Rotating aircraft

By Marcus Wilson 14/04/2011

I guess a lot of you will have seen this video of the crash at JFK airport this week.

It’s almost a perfect example of what I’ve recently covered in my dynamics class, concerning collisions that result in things spinning, because the forces don’t act through the centre of mass. So, in this example, the impulse due to the collision of the wing of the A380 on the tail of the smaller plane sends the smaller plane spinning. (A full analysis of forces is complicated here due to friction between the wheels of the small plane and the ground).
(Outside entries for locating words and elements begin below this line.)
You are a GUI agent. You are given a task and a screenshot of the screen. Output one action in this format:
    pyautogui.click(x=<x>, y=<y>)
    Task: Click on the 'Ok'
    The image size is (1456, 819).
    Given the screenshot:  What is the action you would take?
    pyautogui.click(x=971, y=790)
I wouldn’t have liked to be on the spinning plane.  I’m not sure what model it is, but I’m guessing it’s about 25 or 30 metres long. That would mean people at ends of the cabin would be around 10 m or so from the centre of mass (the axis of rotation).  The film shows it turns about 60 degress in around a second, or approximately 1 radian per second. So a quick application of our centripetal force equation angular velocity squared times radius gives us an acceleration (towards the axis of rotation) of around 10 metres per second squared.

That’s the same as the acceleration due to gravity, or ‘1G’. A roller-coaster ride. But what would be bigger would be the initial acceleration at the point of impact. This one’s a touch harder to estimate, but the plane probably get’s up to 1 radian a second rotation rate in about a quarter of a second, giving an initial azimuthal acceleration (azimuthal being in the direction around the axis of rotation) of more like 40 metres per second squared, or 4 G.

If you were standing up at the time, you wouldn’t be afterwards.